29 de jun. de 2009

O doutor que desqualificou os jornalistas por Gerson Moreira Lima

Fonte: http://www.boqnews.com/coluna.php?cod=2145

Só ocupo esse espaço semanalmente porque existo. E se existo, devo a algumas pessoas,
entre elas minha avó Calixta, espanhola da gema. Foi por intermédio de suas mãos que cheguei ao mundo, em um quarto arejado de um sobrado na Rua João Guerra, 330, em Santos.

Agradeço até hoje sua perícia de parteira. Habilidade, aliás, elogiada pelo médico que visitou mamãe, posteriormente:“Dona Calixta se saiu melhor do que muito obstetra”,ouvi de minha própria mãe anos mais tarde.

Também o juiz do Supremo Tribunal Federal, Gilmar Mendes, surgiu no STF pelas mãos
de alguém. Claro, não foi de dona Calixta, mas sim de uma indicação do então presidente da República, Fernando Henrique Cardoso.

Pois foi exatamente o doutor Gilmar quem, como relator, praticamente definiu que, a partir de agora, o diploma de Jornalismo deixa de existir como pré-requisito para aqueles que pretendem exercer a profissão.

Em um arroubo de argumentação, equiparou o Jornalismo à arte da Culinária. Bem, entendo que há pessoas extremamente competentes em todos os segmentos e, é lógico,
também na cozinha. Mas considero que todas essas pessoas, se tiverem a oportunidade de frequentar um bom curso na área, terão condição de se tornar melhores profissionais ainda.

________________________________________

_ATIVIDADES_
1) Responda com base no trecho sobre o doutor que desqualificou os jornalistas:
(a) Em que rua e número fica o sobrado onde ocorreu o nascimento relatado?
(b) Quem indicou Gilmar Mendes para o Supremo Tribunal Federal?
(c) A que arte Gilmar Mendes equiparou o Jornalismo?
2) Reescreva de forma mais breve, por favor, o parágrafo do trecho que começa com "Em um arroubo de argumentação". Mantenha os fatos principais.
Os dados que vêm a seguir são um material à parte do trecho.

_DADOS FORNECIDOS_
________________________________________

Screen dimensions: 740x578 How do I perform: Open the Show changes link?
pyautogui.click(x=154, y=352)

________________________________________

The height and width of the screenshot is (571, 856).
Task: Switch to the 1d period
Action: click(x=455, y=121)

________________________________________

_EXERCÍCIO RESOLVIDO_
1)
(a) Rua João Guerra, 330, em Santos.
(b) Fernando Henrique Cardoso, então presidente da República.
(c) À arte da Culinária.

2) Num arroubo de argumentação, Gilmar Mendes equiparou o Jornalismo à Culinária. Há pessoas muito competentes em todas as áreas, inclusive na cozinha, mas todas podem se tornar profissionais ainda melhores com um bom curso na área.